Text provided:
[Begin]

To See God

By Pastor Doug Batchelor

An Amazing Fact: The first "sunglasses" were developed in China about 1430 AD using smoke to tint lenses. Ironically, the primary function of these blackened glasses was not to reduce solar glare! Instead, Chinese judges routinely wore them to conceal their eye expressions in court—their evaluation of evidence was credible only if it remained a secret until a trial's conclusion! Sunglasses are still worn by police to conceal their eyes from suspects while scrutinizing evidence. The Bible teaches that we have a heavenly Judge who sees everything, including the thoughts of our hearts. We need to see Him clearly too!  

A New Point of View
When I was growing up in New York City, it was a “cool” thing to make fun of the police with my friends. We called them “pigs.” We took great pride in sharing stories of how we had insulted a cop without getting caught. One time while I was driving a stolen car, I pulled up next to an officer and asked him for directions just so that a friend and I could later mock his stupidity. Cops were the “enemy.”

But my whole attitude about the police changed one night when, flipping through the television channels, I happened to see a very graphic news story.

[End]

Task objective:
Answer these questions using the passage "To See God" above.
1. In what country and about what year were the first sunglasses made?
2. Why did Chinese judges wear them in court?
3. What name did the writer and friends use for the police while growing up in New York City?

Listed records:
[Begin]

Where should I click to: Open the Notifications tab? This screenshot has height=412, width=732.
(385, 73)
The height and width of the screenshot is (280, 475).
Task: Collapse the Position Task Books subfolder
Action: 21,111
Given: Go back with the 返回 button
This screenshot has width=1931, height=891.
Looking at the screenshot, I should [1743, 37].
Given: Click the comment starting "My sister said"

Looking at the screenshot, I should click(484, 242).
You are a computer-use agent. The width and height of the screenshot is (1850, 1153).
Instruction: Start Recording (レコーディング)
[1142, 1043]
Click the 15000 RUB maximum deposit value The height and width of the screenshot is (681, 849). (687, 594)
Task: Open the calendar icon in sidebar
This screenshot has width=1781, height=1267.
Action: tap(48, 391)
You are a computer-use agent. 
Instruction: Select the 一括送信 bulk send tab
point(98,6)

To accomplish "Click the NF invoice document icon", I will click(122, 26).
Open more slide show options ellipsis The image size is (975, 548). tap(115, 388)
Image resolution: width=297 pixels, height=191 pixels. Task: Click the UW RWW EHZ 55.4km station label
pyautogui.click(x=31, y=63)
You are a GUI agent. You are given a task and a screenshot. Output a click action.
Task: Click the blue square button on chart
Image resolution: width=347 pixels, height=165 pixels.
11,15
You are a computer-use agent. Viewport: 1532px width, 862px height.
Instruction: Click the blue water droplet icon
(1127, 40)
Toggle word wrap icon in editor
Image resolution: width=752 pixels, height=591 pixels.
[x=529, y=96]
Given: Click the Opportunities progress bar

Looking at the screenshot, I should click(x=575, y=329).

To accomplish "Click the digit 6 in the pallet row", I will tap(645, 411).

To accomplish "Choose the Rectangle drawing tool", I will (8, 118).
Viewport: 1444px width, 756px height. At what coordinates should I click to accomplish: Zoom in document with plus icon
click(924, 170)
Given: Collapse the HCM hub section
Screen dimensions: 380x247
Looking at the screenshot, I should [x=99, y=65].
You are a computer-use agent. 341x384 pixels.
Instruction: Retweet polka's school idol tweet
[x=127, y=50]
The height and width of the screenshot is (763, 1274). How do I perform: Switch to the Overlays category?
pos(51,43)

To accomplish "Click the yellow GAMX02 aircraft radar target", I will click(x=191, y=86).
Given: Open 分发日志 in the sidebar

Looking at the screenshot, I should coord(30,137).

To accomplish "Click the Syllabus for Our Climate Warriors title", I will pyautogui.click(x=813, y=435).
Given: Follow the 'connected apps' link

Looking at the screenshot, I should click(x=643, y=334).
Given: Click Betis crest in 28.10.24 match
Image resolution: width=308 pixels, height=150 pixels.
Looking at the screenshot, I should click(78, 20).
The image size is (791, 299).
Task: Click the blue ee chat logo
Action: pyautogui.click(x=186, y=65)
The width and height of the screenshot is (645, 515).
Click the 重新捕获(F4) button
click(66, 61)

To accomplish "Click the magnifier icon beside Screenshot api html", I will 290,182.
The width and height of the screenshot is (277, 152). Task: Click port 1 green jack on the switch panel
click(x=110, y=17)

[End]

Output of the task:
1. China, about 1430 AD.
2. To hide their eye expressions, so their evaluation of the evidence stayed secret until the end of the trial.
3. "Pigs."